'''

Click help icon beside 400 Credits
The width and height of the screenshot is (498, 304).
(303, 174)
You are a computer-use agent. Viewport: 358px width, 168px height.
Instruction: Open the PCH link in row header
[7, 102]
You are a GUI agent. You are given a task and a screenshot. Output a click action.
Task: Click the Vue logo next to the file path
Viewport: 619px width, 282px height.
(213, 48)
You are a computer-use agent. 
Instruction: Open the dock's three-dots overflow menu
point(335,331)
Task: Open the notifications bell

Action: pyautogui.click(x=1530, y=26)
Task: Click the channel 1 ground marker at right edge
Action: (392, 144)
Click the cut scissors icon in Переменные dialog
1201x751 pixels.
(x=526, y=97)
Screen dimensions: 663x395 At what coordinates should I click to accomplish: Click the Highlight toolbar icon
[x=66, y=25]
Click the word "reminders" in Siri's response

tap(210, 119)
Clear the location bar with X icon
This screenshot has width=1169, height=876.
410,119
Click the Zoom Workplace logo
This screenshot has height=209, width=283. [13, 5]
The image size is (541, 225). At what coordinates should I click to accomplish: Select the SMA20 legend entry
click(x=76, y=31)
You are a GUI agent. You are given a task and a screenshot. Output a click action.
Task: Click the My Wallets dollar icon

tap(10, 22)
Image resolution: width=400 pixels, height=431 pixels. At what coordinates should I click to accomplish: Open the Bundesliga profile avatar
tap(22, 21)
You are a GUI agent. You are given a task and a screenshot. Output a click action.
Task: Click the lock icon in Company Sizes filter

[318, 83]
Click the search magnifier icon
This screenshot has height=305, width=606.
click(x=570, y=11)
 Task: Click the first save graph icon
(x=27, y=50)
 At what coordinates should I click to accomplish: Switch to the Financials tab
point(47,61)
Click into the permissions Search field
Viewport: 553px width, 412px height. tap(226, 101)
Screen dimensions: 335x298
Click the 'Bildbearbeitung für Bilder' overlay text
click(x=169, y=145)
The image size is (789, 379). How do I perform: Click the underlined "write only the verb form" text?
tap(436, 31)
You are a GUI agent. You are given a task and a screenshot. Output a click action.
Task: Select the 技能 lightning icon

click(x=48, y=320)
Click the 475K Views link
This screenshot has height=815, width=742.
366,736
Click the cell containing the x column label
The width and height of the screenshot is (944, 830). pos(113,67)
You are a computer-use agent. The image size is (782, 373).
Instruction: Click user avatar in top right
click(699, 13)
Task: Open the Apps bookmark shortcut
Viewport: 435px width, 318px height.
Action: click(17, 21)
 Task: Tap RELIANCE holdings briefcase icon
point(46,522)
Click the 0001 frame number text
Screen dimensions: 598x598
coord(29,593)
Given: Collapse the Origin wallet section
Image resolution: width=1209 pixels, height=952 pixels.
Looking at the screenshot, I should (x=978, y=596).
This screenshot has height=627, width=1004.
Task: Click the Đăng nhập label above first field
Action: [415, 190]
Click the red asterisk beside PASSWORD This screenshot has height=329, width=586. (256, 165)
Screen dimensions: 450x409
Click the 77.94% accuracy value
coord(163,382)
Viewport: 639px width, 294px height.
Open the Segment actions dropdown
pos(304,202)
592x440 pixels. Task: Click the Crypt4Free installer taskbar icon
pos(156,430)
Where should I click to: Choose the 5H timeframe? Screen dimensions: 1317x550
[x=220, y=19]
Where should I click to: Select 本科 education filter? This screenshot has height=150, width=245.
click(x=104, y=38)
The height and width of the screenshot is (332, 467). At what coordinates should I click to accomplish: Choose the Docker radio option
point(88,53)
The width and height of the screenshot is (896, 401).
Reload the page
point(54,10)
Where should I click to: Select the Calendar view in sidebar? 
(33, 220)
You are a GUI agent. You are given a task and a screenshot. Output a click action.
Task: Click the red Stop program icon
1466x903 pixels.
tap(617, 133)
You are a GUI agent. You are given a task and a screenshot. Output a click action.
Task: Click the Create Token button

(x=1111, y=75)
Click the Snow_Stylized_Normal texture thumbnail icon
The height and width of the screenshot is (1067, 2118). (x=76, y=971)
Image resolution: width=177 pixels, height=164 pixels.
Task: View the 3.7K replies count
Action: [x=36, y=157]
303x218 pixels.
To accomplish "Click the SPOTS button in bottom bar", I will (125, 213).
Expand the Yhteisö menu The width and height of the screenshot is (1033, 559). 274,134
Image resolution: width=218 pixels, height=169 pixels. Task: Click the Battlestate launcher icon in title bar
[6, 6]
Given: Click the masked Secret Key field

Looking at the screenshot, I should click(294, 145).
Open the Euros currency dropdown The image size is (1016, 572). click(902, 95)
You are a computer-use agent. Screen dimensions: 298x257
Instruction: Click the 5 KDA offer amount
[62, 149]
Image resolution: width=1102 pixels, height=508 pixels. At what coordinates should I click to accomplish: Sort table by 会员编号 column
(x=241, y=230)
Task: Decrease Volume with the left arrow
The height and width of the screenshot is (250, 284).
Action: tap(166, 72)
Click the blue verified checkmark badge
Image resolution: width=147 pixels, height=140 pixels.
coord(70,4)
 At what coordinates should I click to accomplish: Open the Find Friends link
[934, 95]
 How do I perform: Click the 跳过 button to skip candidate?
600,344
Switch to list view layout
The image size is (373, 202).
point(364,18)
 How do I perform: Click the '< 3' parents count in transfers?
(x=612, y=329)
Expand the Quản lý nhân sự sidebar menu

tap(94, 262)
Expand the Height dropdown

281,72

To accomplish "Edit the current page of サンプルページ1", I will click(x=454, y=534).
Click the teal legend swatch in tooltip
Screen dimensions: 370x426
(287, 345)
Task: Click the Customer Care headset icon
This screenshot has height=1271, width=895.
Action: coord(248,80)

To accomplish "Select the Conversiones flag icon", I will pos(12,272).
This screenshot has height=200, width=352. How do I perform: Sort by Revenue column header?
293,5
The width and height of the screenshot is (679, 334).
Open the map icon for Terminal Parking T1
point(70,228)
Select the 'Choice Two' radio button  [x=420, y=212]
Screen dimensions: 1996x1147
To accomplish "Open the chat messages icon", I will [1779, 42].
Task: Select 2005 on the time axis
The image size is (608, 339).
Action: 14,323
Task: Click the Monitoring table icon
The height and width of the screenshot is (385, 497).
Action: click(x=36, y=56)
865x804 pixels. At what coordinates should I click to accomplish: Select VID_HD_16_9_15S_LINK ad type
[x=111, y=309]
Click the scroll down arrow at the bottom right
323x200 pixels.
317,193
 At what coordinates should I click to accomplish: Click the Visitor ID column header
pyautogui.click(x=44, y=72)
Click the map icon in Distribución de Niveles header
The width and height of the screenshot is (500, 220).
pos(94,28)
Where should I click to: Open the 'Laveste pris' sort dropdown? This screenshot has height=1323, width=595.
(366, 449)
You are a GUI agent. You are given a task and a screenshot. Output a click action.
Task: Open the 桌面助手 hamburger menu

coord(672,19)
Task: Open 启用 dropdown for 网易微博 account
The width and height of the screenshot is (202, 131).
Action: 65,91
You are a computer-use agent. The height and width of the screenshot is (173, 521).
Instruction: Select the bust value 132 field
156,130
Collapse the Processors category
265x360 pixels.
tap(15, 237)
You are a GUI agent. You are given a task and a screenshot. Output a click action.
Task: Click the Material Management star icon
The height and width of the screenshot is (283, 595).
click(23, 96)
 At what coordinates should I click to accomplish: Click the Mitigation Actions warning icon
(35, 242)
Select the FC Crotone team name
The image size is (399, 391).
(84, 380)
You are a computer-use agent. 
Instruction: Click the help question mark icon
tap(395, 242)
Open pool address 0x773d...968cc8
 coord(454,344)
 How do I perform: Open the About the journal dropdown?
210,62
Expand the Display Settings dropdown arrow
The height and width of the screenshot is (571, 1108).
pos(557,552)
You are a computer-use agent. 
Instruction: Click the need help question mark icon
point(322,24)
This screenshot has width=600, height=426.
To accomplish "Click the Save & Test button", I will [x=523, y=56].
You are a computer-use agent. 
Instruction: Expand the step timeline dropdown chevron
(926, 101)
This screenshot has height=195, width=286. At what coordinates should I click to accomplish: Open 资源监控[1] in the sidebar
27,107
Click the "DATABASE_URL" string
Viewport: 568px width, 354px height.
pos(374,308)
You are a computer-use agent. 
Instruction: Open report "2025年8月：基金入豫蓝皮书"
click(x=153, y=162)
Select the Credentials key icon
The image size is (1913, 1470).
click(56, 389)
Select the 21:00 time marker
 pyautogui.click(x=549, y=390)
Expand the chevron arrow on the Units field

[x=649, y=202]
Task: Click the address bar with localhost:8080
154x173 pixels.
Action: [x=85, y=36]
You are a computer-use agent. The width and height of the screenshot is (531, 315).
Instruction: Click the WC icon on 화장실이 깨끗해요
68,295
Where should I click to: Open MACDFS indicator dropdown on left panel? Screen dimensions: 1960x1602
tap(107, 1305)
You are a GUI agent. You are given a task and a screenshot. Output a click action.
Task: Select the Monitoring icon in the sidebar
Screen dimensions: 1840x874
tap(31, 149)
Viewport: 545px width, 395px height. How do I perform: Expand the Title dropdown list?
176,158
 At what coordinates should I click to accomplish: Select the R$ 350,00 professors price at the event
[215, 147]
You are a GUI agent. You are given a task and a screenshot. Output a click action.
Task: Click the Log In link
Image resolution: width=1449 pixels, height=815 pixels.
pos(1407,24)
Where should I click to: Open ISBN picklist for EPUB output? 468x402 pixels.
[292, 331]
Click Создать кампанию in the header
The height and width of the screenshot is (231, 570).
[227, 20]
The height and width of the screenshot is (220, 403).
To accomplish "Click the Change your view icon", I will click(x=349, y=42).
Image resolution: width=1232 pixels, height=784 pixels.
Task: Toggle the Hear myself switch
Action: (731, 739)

'''

» GIVEN INSTRUCTION
Copy every row above that contains the string "value", matching its case exactly.

» WORKED ANSWER
Click the 77.94% accuracy value
Instruction: Select the bust value 132 field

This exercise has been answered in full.